The scenes unfolding across parts of South Africa—where anti-immigration protests have intensified and thousands of foreign nationals, including Zimbabweans, are returning home—are exposing more than a border management challenge. They are laying bare the economic interdependence that has tied Zimbabwe’s labour market to its southern neighbour for more than three decades.
For Buy Zimbabwe Chairman Munyaradzi Hwengwere, the current tensions should not be viewed primarily through the lens of migration or xenophobia. Rather, they reflect a deeper structural imbalance: an economy that imports too much, produces too little, and consequently exports both jobs and people.
Speaking to Great Dyke News, Hwengwere argued that Zimbabwe’s heavy reliance on imported goods has steadily weakened domestic manufacturing, limiting employment opportunities and compelling many Zimbabweans to seek livelihoods in South Africa.
The numbers illustrate how profoundly migration has reshaped the regional labour market.
According to South Africa’s Statistician-General Risenga Maluleke, only about 80,000 Zimbabweans lived in South Africa in 1996, accounting for around 10 percent of the country’s foreign-born population. By 2001, that figure had doubled to 161,000 as Zimbabwe’s economic crisis deepened.

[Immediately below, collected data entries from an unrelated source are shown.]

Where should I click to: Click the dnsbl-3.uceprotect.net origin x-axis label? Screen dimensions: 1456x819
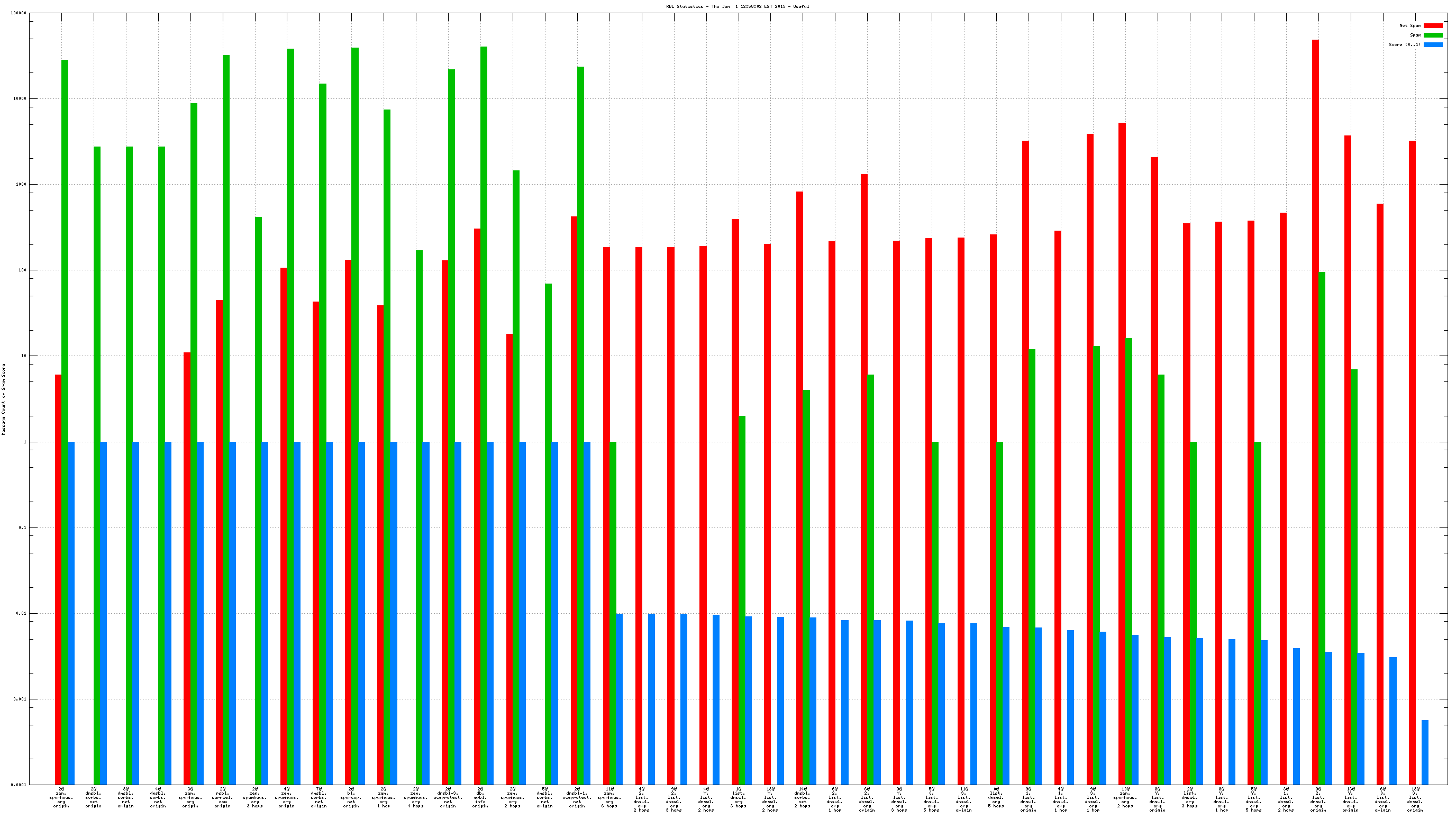click(448, 797)
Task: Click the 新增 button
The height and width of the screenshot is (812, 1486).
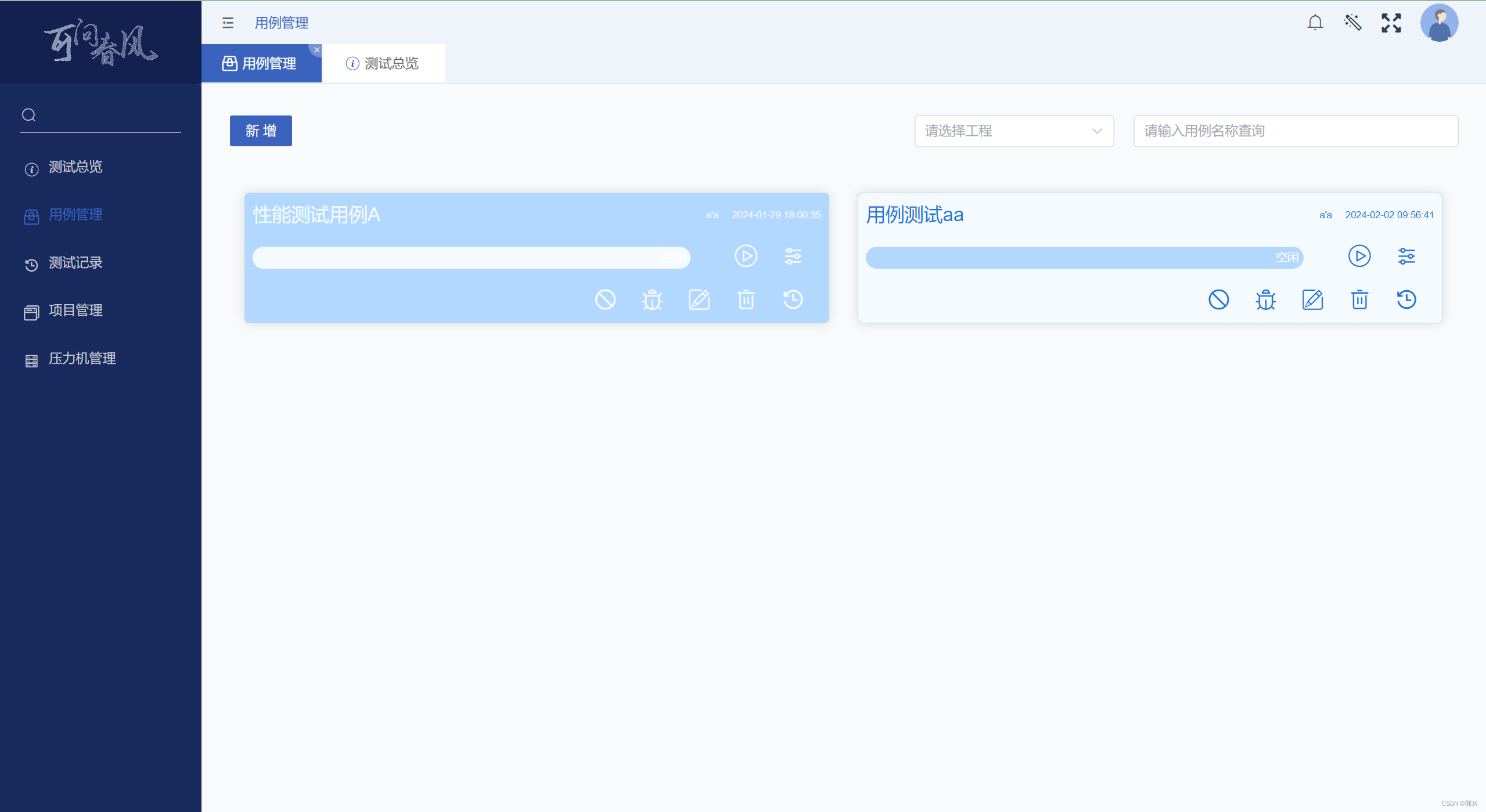Action: [261, 131]
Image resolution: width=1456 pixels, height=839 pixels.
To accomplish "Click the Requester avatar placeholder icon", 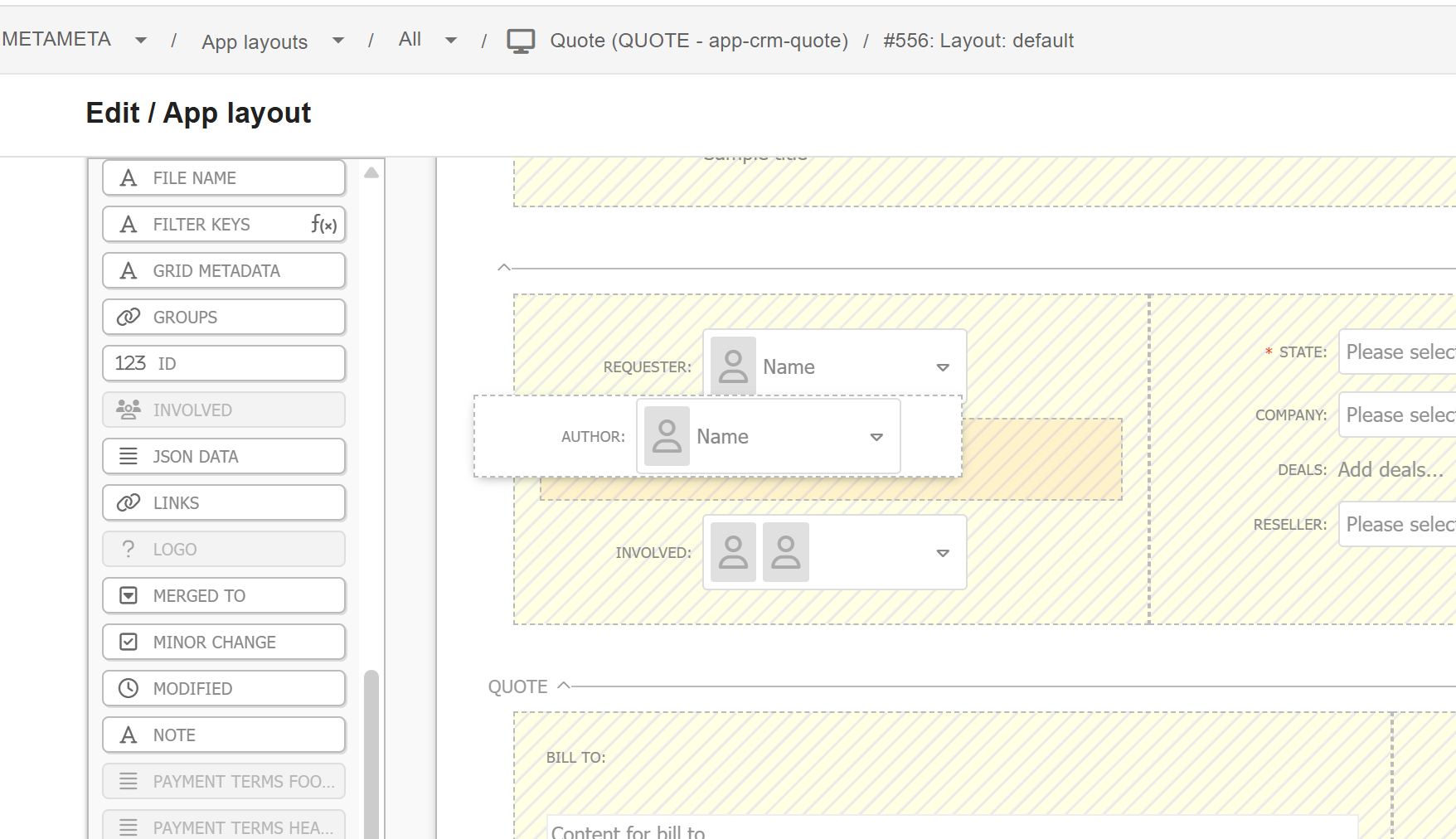I will pyautogui.click(x=733, y=365).
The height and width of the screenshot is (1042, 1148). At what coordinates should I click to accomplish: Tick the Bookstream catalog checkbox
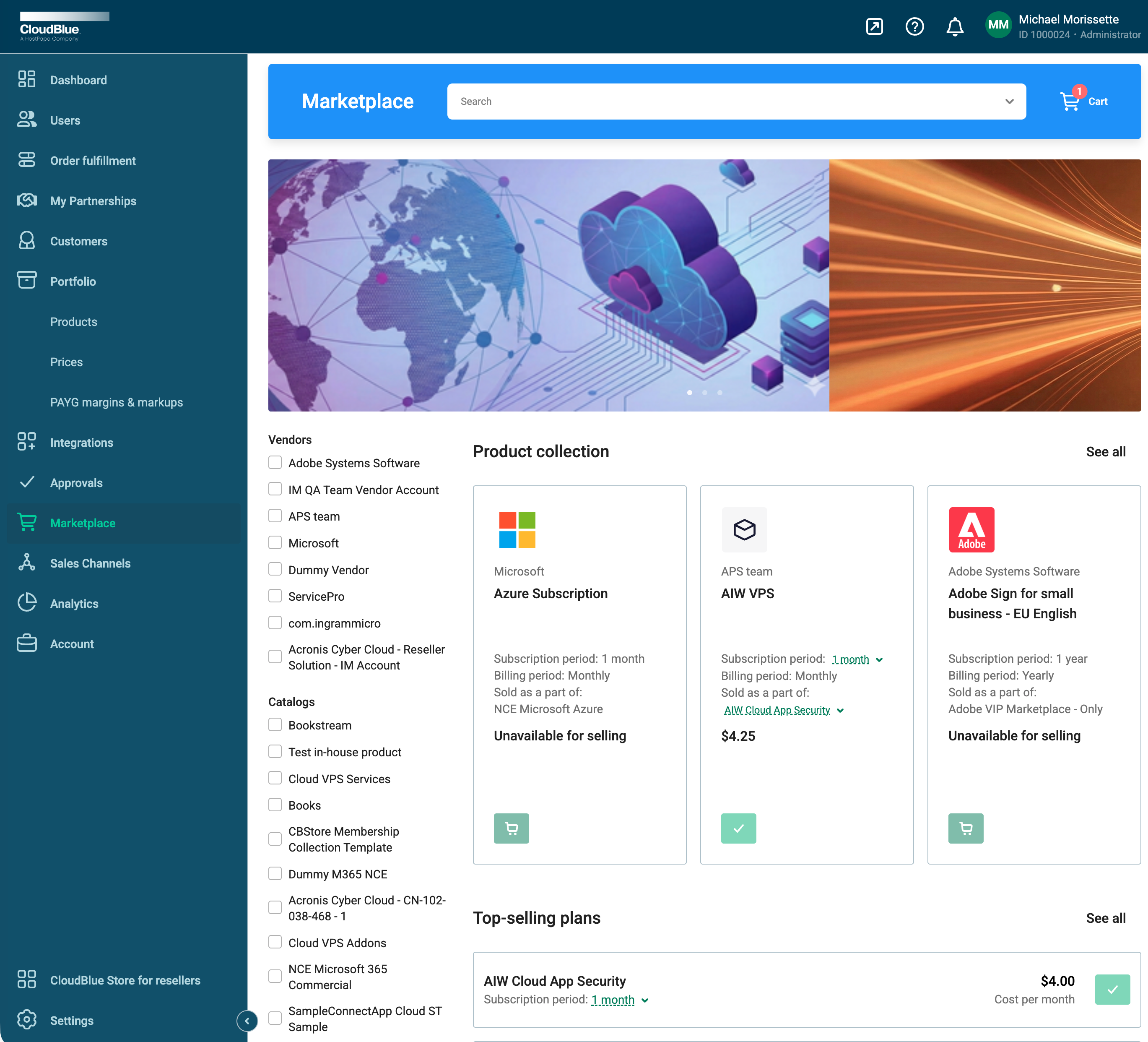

The acceleration that followed was dramatic. By 2010, Zimbabweans had become South Africa’s largest foreign-born community, numbering approximately 818,900, or more than 43 percent of all foreign nationals. South Africa’s 2022 Census estimates that nearly 1.16 million Zimbabweans now live in the country, representing almost half of South Africa’s 2.4 million foreign nationals.
Those figures reflect one of Africa’s largest modern labour migrations, driven by widening economic divergence between the two neighbouring economies.
South Africa remains the continent’s most industrialised economy, yet growth has slowed markedly over the past decade. Persistent unemployment—officially above 30 percent—combined with sluggish investment and weak job creation has heightened competition for employment, particularly in lower-skilled sectors where migrants are heavily represented.
That economic pressure has increasingly spilled into politics, with immigration becoming a focal point of public frustration even as economists argue that structural weaknesses in the South African economy, rather than migration alone, explain much of the country’s unemployment challenge.
For Zimbabwe, Hwengwere says the lesson is different.
Rather than viewing migration simply as a labour issue, he believes policymakers and consumers should see it as the downstream consequence of domestic production choices. Every imported product that could be manufactured locally represents employment opportunities foregone, industrial capacity left idle and consumer spending transferred outside the country.
The argument aligns with broader industrial policy goals pursued by many developing economies. Countries that have successfully expanded manufacturing—from Vietnam to Ethiopia’s emerging industrial parks—have generally relied on strengthening domestic production while selectively integrating into global supply chains rather than depending predominantly on imports.
Zimbabwe’s own industrial policy similarly identifies import substitution and value addition as central pillars of economic transformation. Yet manufacturers continue to cite high production costs, electricity shortages, limited access to affordable finance and competition from cheaper imports as persistent constraints.
As thousands of Zimbabweans begin returning from South Africa, the debate is shifting from managing migration to creating the conditions that reduce the need for it in the first place.